Strain-Compensating Layers in Stacked Quantum Dot Active Regions

堆叠量子点有源区域中的应变补偿层

• 批准号: 0074528
• 负责人: Diana Huffaker
• 金额: $ 7.33万
• 依托单位: University of Texas at Austin
• 依托单位国家: 美国
• 项目类别: Standard Grant
• 财政年份: 2000
• 资助国家: 美国
• 起止时间: 2000-08-01 至 2001-10-31
• 项目状态: 已结题
• 来源: https://www.nsf.gov/awardsearch/showAward?AWD_ID=0074528&HistoricalAwards=false
• 关键词: Strain; Compensating; Layers; Stacked; Quantum

0074528HuffakerRapid advances have been made in quantum dot (QD) crystal growth and device design to produce lower threshold current density and improved temperature stability in QD semiconductor lasers compared to quantum well (QW) lasers. It is also becoming evident that the QD will have technologically important applications such as extended wavelength (1.0 mm- 1.3 mm) operation of GaAs-based lasers and lateral electronic carrier confinement important for microcavity applications such as low power VCSELs and photonic bandgap defect lasers. Receiving increased attention are lasers and photodetectors operating in the far infrared based on intersubband QD transitions. One of the problems in advancing QD technology, especially at 1.3 mm, is the small gain in the QD active region compared to the QW. A solution to this problem is to stack the QD layers; however, there is a severe limitation on the amount of strained material which can be utilized in the epitaxy.This project will study the development of stacked quantum dot active regions which include strain compensating layers to balance the accumulated strain of the QD stacks. The use of strain-compensating layers is well known in the field of strained multiple quantum well lasers, however it has not yet been investigated for stacked quantum dot active regions. This presents a great opportunity for new experiments in both materials and devices. The project includes the crystal growth of multiple compressively strained InGaAs/GaAs quantum dot active layers separated by tensile strained InGa(As)P layers. The active regions will be studied through X-Ray diffraction and photoluminescence to optimize material parameters. Although the work is applicable to all types of QDs formed by strained layer epitaxy, this project will focus primarily on QDs which emit at the 1.3 mm wavelength. These active regions are applicable to monolithic 1.3 mm GaAs-based VCSELs which are important for signal transmission through silica fibers.

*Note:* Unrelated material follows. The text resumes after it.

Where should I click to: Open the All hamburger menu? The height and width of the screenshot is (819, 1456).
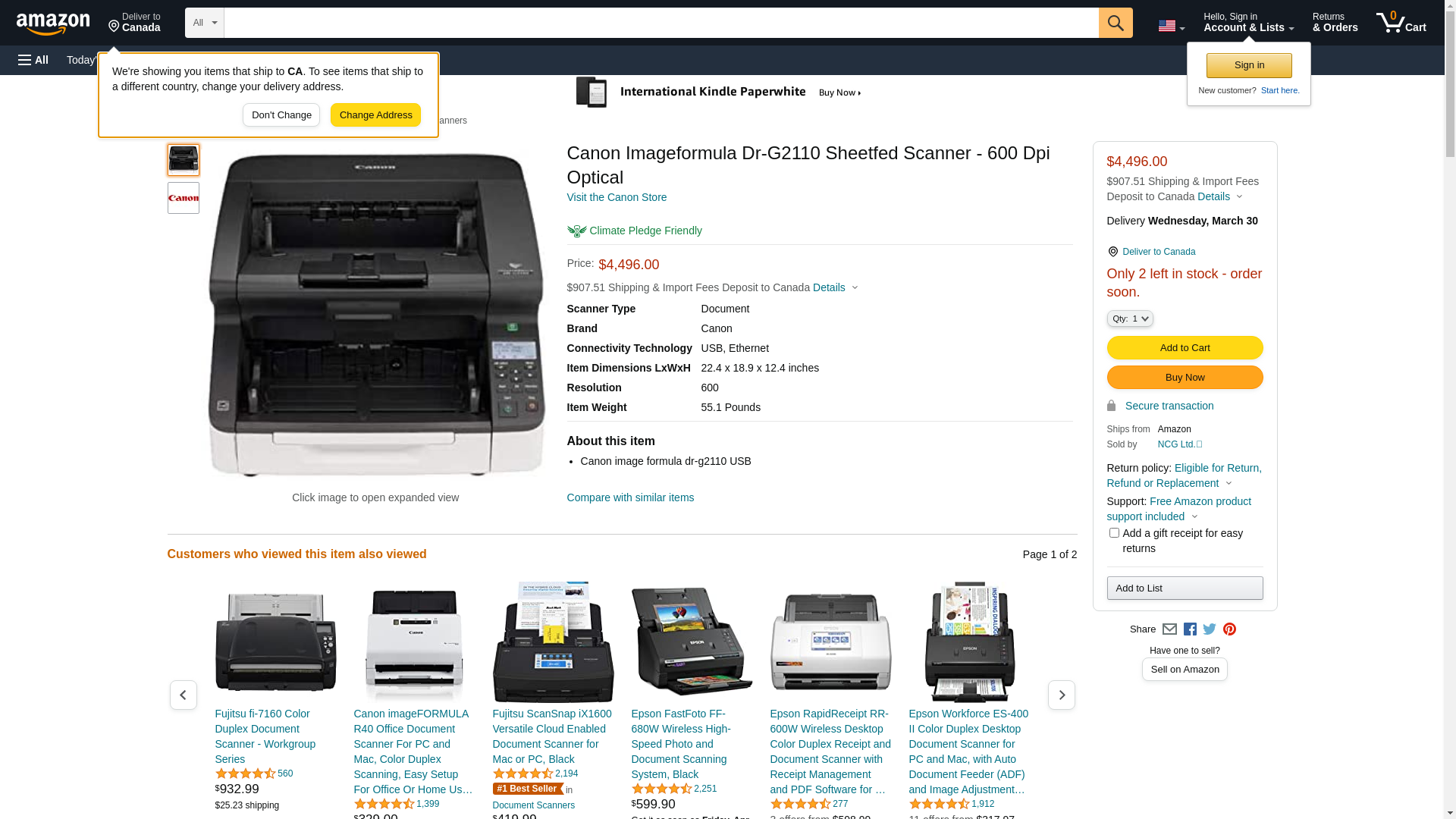[33, 60]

在量子点（QD）晶体生长和器件设计方面已经取得了快速的进展，与量子阱（QW）激光器相比，在QD半导体激光器中产生更低的阈值电流密度和改进的温度稳定性。 同样变得明显的是，QD将具有技术上重要的应用，例如GaAs基激光器的扩展波长（1.0 mm- 1.3 mm）操作和对于微腔应用（例如低功率VCSEL和光子带隙缺陷激光器）重要的横向电子载流子限制。 基于量子点跃迁的远红外激光器和光电探测器受到越来越多的关注。 推进QD技术的问题之一，特别是在1.3 mm处，是与QW相比QD有源区中的小增益。解决这个问题的一个方法是堆叠量子点层。然而，在外延中可以利用的应变材料的量受到严格的限制。本项目将研究开发堆叠量子点有源区，其中包括应变补偿层，以平衡量子点堆叠的累积应变。 应变补偿层的使用在应变多量子阱激光器领域中是公知的，然而，尚未针对堆叠的量子点有源区进行研究。 这为材料和设备的新实验提供了一个很好的机会。 该项目包括多个压缩应变InGaAs/GaAs量子点有源层的晶体生长由拉伸应变InGa（As）P层分离。 将通过X射线衍射和光致发光研究有源区，以优化材料参数。 虽然这项工作适用于所有类型的量子点形成的应变层外延，本项目将主要集中在量子点发射在1.3毫米波长。 这些有源区适用于单片1.3 mm GaAs基VCSEL，这对于通过石英光纤的信号传输是重要的。